Yes. No, it's a good question because it was scaling and but it was also adoption beyond a few customers with high volume products of those nodes. And so as they moved on to the next node and there wasn't a scaling driver to drive higher levels of sensitivity at commensurate throughputs, those customers were able to take tools and try to move them to the next process node. And in process control, you know, certainly how they use tools, they don't sort of set a tool line and then things never change like they do on the process side. And so the customers are constantly moving tools around depending on where they are in the maturity of a process ramp.
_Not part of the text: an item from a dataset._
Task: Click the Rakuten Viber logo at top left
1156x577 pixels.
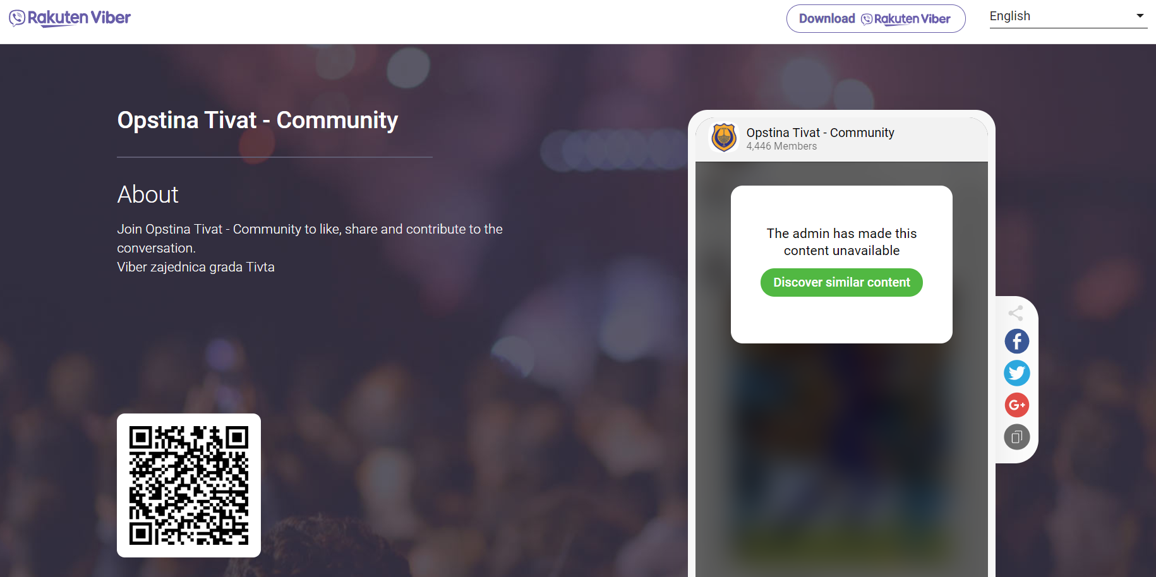Action: click(x=69, y=18)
And so given those dynamics, given the fact that there weren't many end market that the design starts were pretty low, each design start carries its own unique defect characteristics. Also, customer has to our customer has to deliver to a tight market window and deliver volume in those windows that drives a higher level of investment. So what we've seen and certainly saw it seven is a lot of end market adoption, which has been good. And so as the customer starts to prepare for five nanometer, a, the challenge of the fact that, that capacity is in use and being we'll have, I think, a long tail as design starts are only increasing at that node and incremental capacity being added there. But also at five nanometer, they have the EUV challenges associated with scaling.
And so it'd be hard anyway because just the the new new capability on the tools, but it's even even more challenging given the scaling dynamic coupled with with the the the sort of overall demand for the node.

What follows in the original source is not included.